→ **Action item**
Starting at the line that contains "The height and", copy every line through the end of the records below exactly as written, leaving out pictures.

Start of Records for this task

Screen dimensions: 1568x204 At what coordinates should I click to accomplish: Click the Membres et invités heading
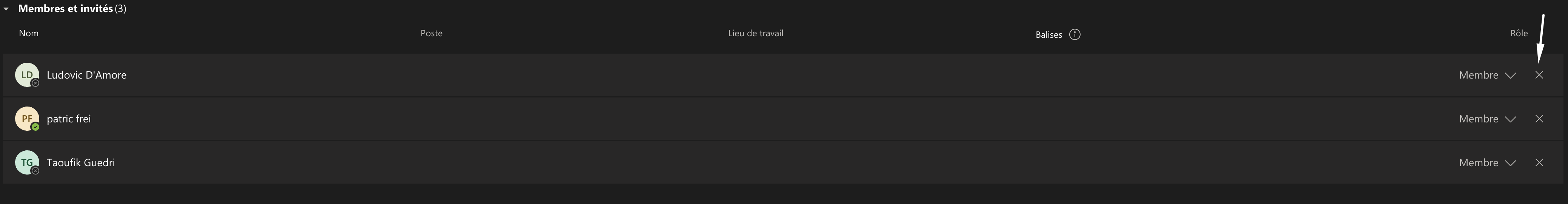click(x=66, y=9)
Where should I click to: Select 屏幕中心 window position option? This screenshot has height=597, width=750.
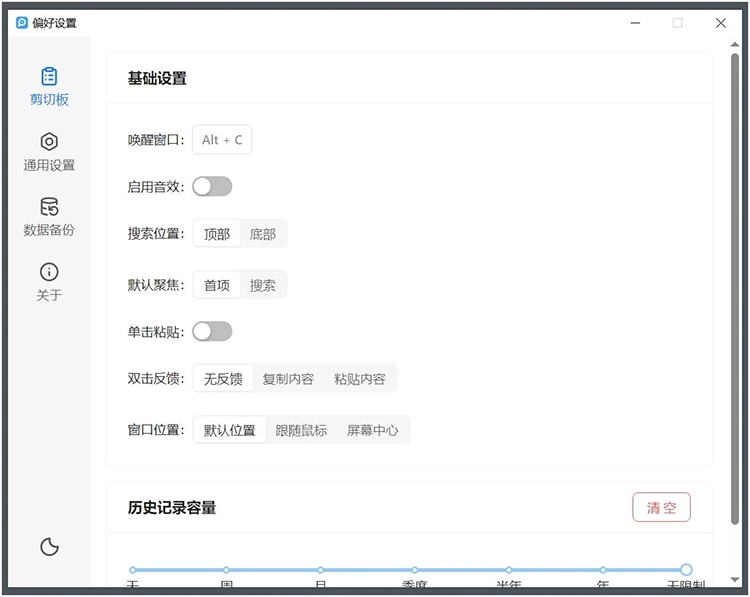[373, 430]
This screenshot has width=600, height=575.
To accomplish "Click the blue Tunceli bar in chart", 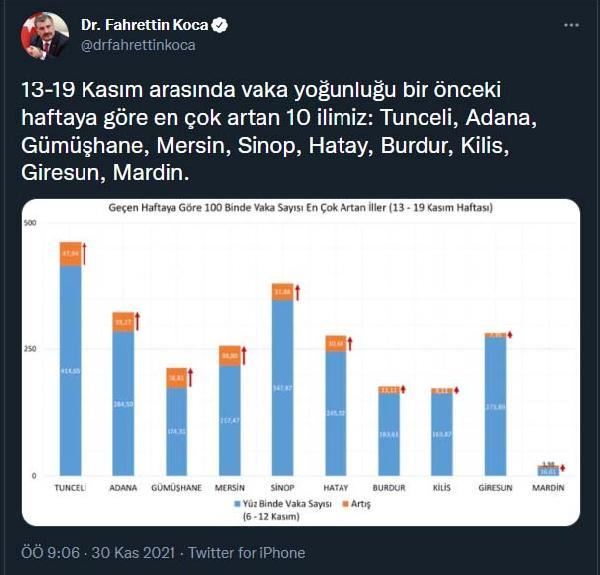I will 70,370.
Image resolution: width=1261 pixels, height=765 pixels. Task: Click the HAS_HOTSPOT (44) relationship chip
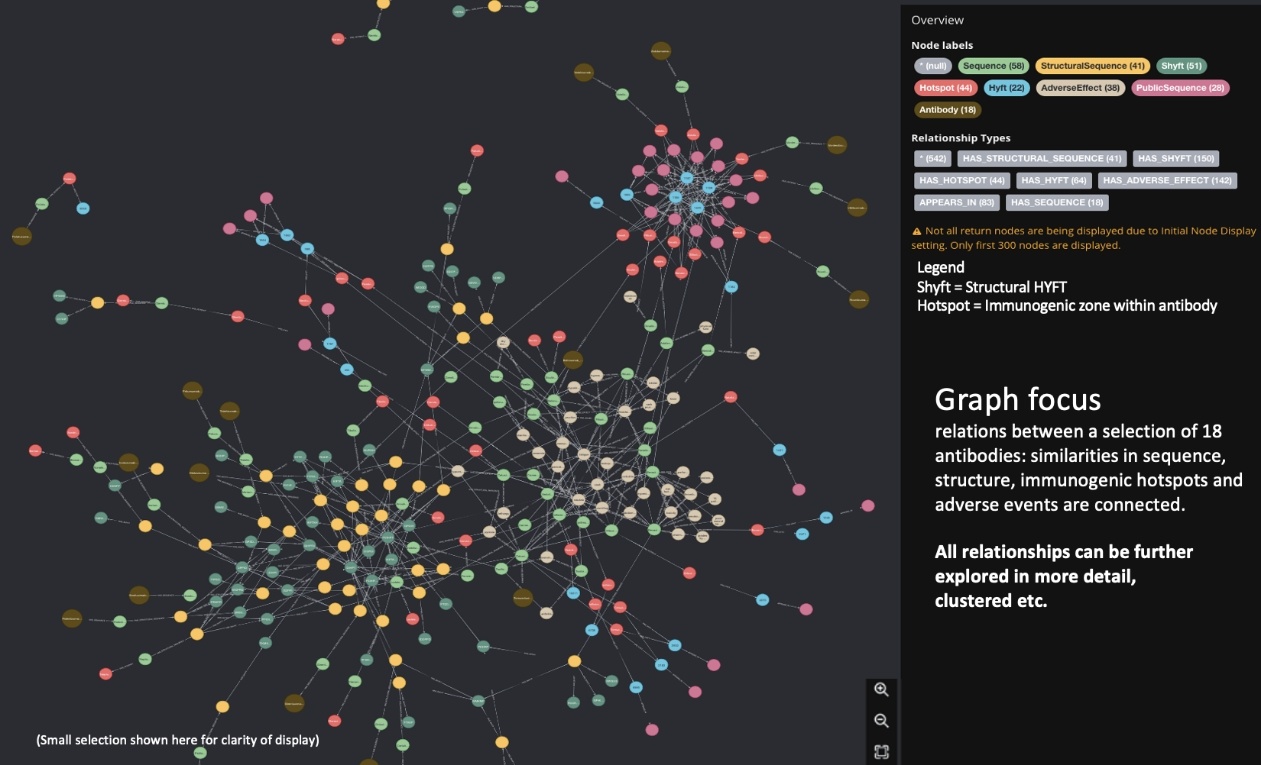pos(962,181)
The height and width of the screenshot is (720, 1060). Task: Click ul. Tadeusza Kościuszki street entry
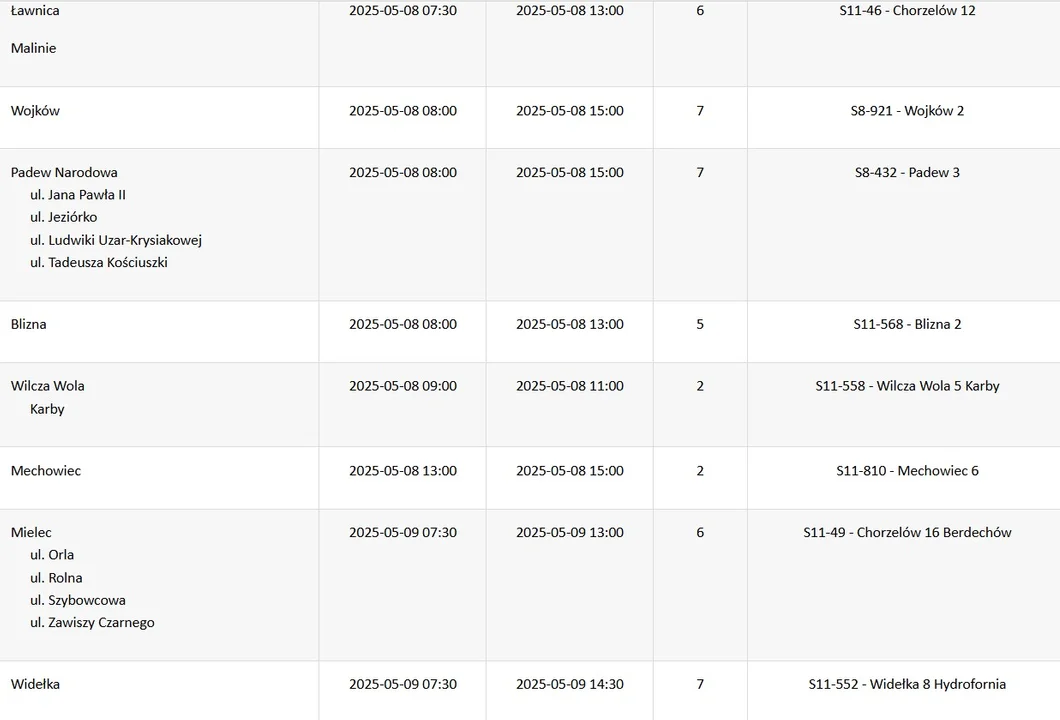[x=99, y=262]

End of Records for this task

→ **Expected answer**
The height and width of the screenshot is (720, 1060). Task: Click ul. Tadeusza Kościuszki street entry
[x=99, y=262]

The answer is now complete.